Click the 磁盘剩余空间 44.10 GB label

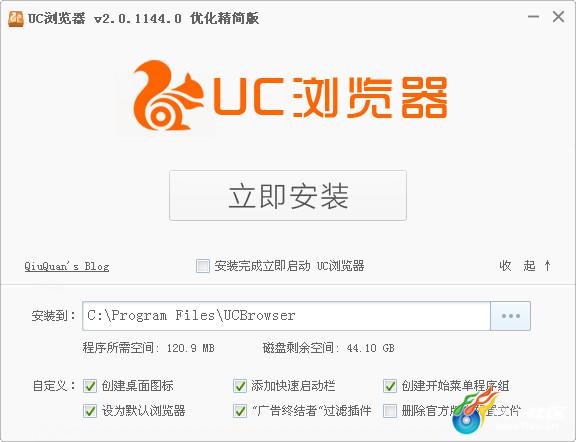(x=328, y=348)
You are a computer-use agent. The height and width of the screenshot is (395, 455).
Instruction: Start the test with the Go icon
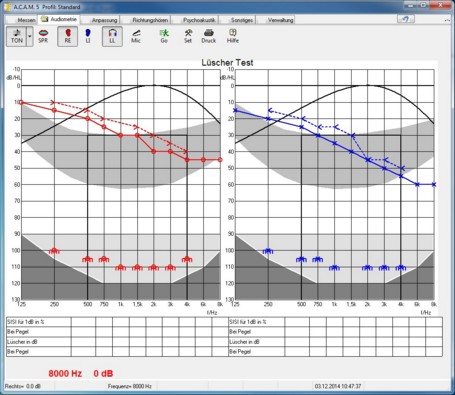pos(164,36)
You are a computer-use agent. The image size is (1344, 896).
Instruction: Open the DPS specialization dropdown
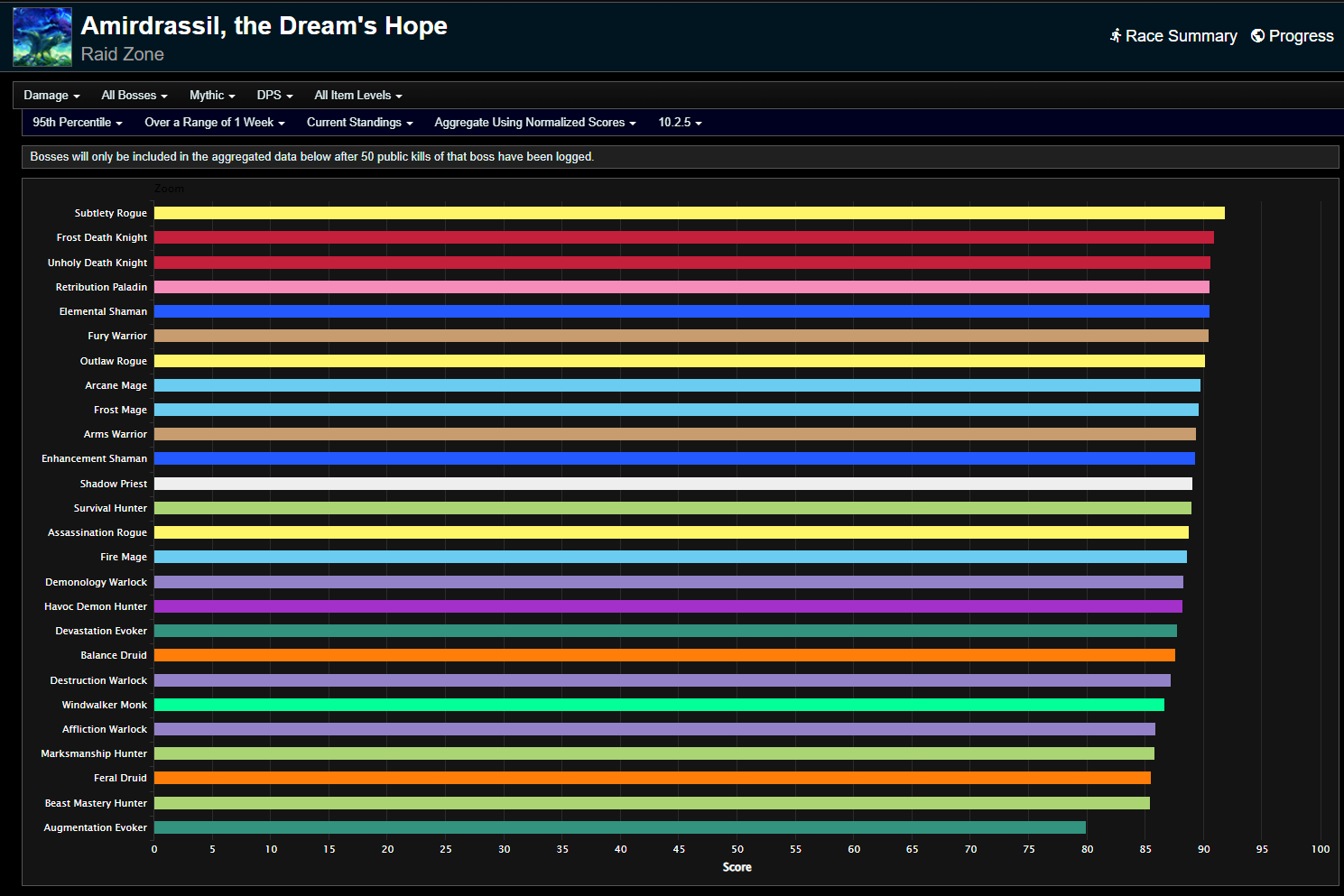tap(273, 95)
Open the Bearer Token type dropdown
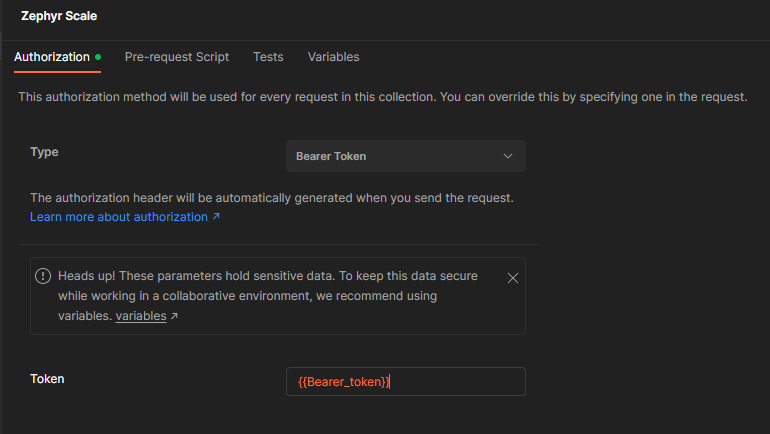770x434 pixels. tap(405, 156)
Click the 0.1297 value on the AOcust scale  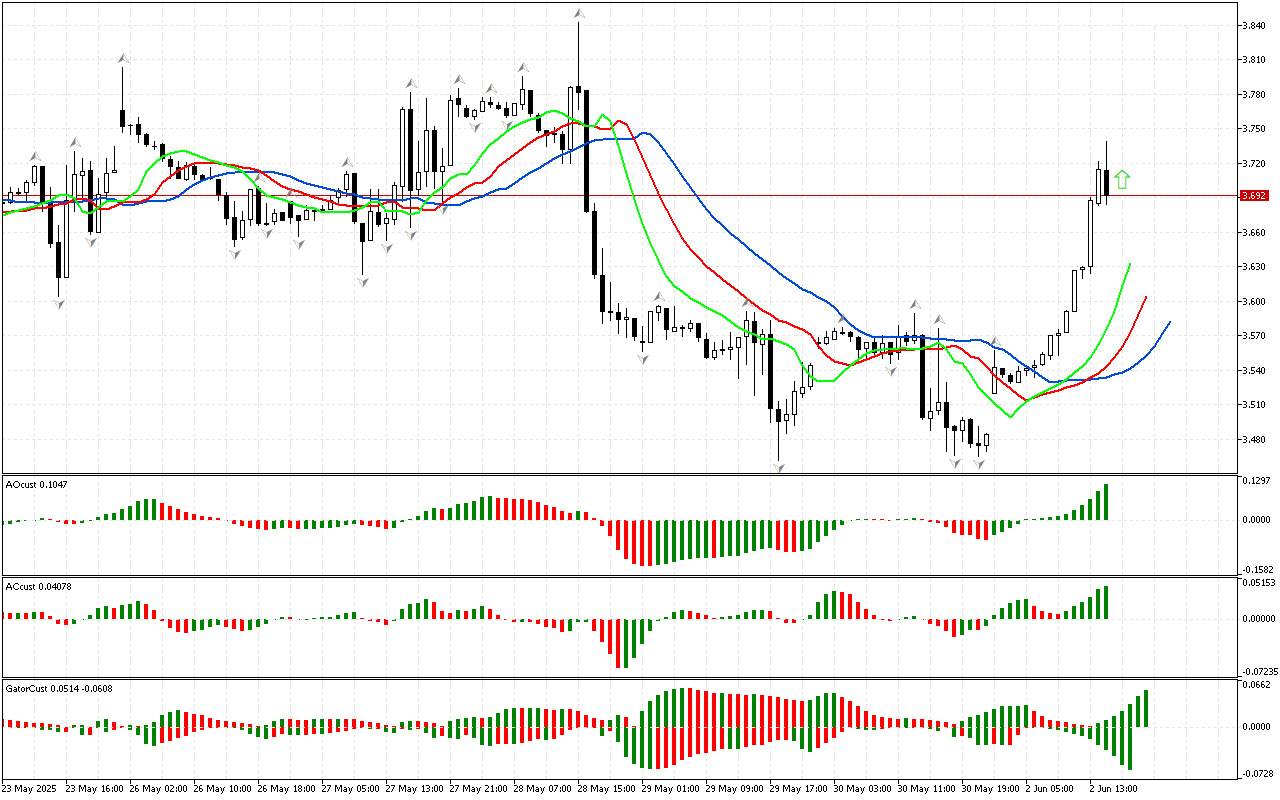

--

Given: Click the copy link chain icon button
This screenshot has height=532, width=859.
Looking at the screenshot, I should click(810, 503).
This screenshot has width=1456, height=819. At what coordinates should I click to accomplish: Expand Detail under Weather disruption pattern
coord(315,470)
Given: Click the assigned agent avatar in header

* * *

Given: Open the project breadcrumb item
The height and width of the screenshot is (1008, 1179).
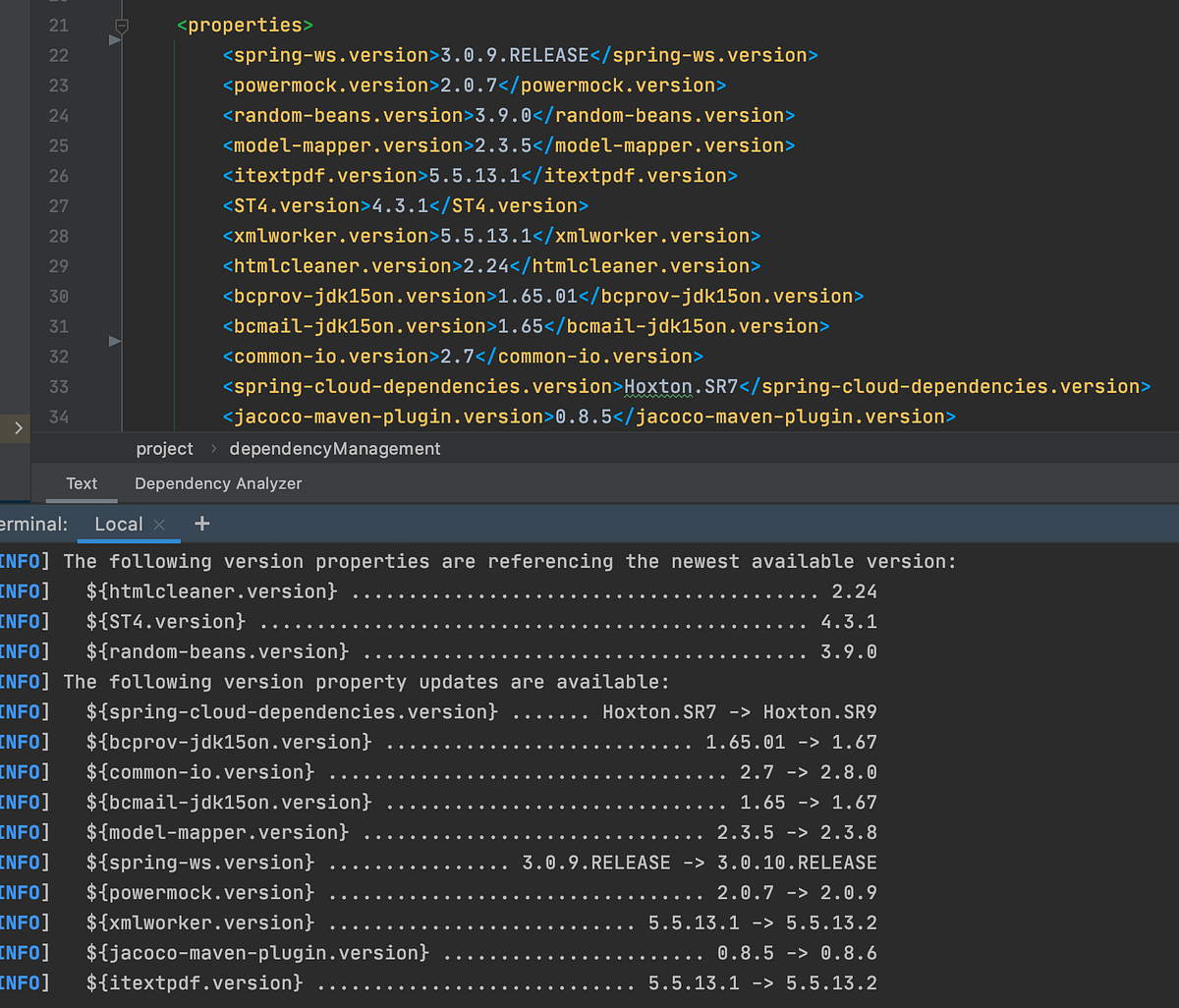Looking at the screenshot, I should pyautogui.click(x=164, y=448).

Your task: Within the listing above, copy each line that has the string "Given".

Solution below:
Given: Click the copy link chain icon button
Given: Click the assigned agent avatar in header
Given: Open the project breadcrumb item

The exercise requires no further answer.